- Mount Zion Church
- Formerly listed on the U.S. National Register of Historic Places
- Nearest city: Big Sandy, Tennessee
- Coordinates: 36°10′41″N 88°1′10″W﻿ / ﻿36.17806°N 88.01944°W
- Built: 1845
- NRHP reference No.: 73001752

Significant dates
- Added to NRHP: October 2, 1973
- Removed from NRHP: July 17, 2012

= Mount Zion Church (Big Sandy, Tennessee) =

Historic church in Tennessee, United States

The Mount Zion Church was a historic church building near Big Sandy, Tennessee, USA. It was a hewn log structure built in either 1812 or 1845 and listed on the National Register of Historic Places in 1973. It was removed from the National Register in 2012.
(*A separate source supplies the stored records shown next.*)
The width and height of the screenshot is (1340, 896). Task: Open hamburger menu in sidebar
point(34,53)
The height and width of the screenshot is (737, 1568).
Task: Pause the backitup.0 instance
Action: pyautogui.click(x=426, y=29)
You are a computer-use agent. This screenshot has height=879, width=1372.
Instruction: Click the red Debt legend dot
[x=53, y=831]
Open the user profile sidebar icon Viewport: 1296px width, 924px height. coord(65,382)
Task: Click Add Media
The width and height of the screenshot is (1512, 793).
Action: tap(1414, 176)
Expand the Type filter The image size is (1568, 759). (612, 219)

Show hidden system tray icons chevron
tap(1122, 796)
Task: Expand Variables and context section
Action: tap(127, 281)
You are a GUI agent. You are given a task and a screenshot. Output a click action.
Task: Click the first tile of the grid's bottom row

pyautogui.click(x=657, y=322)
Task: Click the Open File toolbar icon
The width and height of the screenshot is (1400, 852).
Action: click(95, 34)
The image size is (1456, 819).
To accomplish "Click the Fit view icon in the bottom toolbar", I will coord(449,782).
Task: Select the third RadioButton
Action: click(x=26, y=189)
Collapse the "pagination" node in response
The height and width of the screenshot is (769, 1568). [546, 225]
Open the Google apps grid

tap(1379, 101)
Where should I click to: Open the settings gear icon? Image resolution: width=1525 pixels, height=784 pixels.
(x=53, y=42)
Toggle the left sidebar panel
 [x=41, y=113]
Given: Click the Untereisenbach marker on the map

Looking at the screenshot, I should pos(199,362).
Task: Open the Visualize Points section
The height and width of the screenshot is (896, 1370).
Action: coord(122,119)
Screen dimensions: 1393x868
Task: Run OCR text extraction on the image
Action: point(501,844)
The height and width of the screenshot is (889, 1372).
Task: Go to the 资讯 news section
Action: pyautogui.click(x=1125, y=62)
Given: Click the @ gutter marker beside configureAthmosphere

This building, which is still standing, might be confused with the extant Mt. Zion Church and Cemetery located approximately 20 miles north in Henry County, Tennessee.

==History==
The church building was a hewn log structure, approximately 18 ft by 24 ft. It was built to house a Baptist congregation organized by B. S. Browning. The date of its completion has been given as either 1812, as suggested by a photo of the sign on the building, or as 1845 as listed in the National Register of Historic Places database. The builders were Joe Arnold, Eligh Hollaman, James Garner and another unknown person.

It was destroyed by fire in the early 1990s.